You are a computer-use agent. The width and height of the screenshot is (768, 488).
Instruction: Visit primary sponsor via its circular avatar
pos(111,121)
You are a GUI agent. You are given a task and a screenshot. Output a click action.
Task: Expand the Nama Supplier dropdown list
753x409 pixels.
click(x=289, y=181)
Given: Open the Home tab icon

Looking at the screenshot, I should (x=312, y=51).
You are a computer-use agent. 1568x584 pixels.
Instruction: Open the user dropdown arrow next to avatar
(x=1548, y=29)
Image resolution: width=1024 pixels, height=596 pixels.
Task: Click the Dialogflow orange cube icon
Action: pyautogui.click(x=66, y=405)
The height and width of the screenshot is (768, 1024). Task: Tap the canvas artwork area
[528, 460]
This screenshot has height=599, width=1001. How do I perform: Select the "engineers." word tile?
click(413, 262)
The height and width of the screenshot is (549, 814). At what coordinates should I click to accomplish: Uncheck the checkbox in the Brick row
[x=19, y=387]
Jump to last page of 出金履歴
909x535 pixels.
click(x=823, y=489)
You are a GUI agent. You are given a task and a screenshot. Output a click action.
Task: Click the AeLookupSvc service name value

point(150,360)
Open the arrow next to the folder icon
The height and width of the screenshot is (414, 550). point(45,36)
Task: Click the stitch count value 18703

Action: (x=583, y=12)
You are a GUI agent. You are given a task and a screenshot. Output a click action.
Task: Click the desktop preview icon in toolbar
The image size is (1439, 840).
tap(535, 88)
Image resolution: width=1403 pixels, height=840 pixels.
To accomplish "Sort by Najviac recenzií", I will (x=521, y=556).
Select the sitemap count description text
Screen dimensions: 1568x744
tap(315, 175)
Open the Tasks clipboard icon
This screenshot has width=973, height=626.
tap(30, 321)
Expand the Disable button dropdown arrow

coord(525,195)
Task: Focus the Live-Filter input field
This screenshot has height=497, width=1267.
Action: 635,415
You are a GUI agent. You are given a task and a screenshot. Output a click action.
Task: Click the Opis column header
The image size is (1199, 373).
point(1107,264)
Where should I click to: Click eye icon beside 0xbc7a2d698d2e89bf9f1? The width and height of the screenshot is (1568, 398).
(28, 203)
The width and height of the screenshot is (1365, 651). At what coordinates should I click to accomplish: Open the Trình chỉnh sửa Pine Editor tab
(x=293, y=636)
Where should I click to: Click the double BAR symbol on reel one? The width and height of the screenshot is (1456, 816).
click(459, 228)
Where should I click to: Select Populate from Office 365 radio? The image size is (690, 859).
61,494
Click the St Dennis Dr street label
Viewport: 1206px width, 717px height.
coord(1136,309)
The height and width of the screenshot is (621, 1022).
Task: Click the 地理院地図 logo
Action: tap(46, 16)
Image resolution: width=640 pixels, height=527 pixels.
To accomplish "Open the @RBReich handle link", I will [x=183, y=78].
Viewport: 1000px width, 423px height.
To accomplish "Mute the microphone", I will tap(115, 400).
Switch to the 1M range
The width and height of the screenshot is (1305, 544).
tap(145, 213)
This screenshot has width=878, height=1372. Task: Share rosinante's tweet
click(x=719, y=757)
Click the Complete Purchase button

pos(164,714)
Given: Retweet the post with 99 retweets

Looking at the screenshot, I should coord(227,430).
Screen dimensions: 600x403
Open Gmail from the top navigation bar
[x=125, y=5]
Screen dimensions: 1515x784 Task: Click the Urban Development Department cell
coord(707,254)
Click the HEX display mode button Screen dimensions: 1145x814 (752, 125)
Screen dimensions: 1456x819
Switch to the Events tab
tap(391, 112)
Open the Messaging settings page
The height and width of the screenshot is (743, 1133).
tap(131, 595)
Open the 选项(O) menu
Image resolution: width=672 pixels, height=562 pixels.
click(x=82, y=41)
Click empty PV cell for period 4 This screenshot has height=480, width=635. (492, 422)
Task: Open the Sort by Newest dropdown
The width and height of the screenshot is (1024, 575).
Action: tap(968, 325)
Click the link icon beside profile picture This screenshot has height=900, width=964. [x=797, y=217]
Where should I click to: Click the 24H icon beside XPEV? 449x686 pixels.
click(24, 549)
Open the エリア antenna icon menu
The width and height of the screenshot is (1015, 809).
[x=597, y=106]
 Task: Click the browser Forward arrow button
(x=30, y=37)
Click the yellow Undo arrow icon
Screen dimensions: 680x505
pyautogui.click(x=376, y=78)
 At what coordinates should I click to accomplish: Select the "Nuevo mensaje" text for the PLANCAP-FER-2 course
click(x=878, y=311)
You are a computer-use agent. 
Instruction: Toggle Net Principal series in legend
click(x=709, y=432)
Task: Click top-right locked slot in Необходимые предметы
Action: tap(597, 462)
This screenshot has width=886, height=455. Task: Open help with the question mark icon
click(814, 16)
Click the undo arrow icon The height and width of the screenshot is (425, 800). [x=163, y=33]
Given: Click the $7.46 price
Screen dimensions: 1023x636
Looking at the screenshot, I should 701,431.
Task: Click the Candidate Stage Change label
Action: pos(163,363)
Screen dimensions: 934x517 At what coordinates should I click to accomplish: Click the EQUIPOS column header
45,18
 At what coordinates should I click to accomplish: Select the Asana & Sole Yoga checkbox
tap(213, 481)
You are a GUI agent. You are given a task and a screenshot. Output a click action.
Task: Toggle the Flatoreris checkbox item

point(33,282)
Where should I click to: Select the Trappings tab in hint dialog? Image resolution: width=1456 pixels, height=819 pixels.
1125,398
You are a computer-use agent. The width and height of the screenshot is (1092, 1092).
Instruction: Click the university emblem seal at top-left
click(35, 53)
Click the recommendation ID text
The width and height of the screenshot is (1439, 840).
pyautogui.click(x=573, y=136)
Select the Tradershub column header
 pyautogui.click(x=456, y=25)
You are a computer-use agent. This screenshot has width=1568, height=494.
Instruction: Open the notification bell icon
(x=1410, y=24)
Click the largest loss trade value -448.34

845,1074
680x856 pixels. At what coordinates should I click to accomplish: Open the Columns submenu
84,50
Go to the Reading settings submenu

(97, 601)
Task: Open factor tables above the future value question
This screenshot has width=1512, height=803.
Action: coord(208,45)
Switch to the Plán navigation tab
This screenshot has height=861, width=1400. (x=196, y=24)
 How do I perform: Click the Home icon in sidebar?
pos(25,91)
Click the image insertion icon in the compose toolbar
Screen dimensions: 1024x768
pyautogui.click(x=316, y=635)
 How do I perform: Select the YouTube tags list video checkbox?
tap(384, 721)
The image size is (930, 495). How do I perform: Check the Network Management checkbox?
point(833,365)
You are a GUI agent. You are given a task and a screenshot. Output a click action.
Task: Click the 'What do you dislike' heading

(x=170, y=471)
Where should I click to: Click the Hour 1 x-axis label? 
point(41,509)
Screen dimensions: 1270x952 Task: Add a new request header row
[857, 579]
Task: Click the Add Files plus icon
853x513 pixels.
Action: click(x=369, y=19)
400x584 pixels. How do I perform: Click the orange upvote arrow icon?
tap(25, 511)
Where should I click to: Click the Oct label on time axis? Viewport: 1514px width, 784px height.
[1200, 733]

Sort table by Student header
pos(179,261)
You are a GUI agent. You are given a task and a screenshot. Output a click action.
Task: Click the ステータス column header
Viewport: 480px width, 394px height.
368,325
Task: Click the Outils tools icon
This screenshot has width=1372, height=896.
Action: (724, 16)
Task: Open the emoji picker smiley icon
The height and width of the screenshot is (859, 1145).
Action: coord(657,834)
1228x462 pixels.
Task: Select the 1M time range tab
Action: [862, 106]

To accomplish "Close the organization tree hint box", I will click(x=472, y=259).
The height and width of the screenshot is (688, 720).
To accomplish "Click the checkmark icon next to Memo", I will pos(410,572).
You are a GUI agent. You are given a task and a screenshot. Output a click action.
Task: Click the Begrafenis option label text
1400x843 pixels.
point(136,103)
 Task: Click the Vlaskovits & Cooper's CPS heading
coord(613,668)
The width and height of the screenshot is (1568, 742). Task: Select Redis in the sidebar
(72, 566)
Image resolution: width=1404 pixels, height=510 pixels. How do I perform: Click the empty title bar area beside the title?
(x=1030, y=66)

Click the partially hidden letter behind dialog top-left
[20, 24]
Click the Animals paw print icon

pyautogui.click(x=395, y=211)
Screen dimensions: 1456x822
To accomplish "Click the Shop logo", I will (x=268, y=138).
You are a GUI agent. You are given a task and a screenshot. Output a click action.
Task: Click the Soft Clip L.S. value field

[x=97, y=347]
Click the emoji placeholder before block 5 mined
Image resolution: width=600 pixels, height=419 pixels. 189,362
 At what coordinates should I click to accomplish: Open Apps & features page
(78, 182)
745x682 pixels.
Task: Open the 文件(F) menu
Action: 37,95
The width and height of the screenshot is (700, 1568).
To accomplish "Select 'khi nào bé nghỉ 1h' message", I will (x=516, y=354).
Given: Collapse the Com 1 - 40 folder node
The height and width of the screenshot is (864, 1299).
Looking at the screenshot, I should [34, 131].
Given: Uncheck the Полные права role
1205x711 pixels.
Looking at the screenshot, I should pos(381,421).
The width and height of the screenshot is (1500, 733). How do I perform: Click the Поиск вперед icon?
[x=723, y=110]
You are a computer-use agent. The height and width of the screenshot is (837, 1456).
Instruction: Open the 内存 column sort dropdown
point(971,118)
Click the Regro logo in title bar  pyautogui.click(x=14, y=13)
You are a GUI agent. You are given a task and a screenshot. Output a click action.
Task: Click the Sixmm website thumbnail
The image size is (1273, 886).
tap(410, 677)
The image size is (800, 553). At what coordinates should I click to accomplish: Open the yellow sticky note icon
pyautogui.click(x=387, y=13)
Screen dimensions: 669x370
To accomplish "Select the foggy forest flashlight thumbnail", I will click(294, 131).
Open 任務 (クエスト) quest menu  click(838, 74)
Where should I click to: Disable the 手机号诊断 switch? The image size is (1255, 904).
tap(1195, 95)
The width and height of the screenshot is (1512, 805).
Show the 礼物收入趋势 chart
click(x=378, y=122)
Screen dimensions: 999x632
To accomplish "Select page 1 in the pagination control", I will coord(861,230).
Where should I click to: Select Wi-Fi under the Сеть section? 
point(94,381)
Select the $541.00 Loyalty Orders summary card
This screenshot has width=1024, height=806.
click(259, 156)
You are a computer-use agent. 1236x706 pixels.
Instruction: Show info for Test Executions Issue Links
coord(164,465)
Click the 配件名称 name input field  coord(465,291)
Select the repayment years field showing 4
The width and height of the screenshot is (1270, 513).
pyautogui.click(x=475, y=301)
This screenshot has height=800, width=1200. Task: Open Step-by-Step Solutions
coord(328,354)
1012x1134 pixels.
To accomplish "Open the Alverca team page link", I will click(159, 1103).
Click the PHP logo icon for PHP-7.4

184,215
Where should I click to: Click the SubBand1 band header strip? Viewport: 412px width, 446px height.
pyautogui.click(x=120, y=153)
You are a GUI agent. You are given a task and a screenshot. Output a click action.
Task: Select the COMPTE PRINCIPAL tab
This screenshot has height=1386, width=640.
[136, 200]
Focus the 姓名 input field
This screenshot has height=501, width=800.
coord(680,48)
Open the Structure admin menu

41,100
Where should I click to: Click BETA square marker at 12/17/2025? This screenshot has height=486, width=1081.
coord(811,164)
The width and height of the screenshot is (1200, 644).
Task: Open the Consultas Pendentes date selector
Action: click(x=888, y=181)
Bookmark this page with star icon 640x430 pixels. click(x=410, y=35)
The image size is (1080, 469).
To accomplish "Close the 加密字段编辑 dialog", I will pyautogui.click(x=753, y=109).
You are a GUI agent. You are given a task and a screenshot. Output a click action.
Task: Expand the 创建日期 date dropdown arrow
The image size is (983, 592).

^^^^^^^^^^^^^^^^

• _What to do_
Look through the listing above and copy each line where the string "toolbar" occurs.

• _Solved exercise_
Task: Click the desktop preview icon in toolbar
Click the image insertion icon in the compose toolbar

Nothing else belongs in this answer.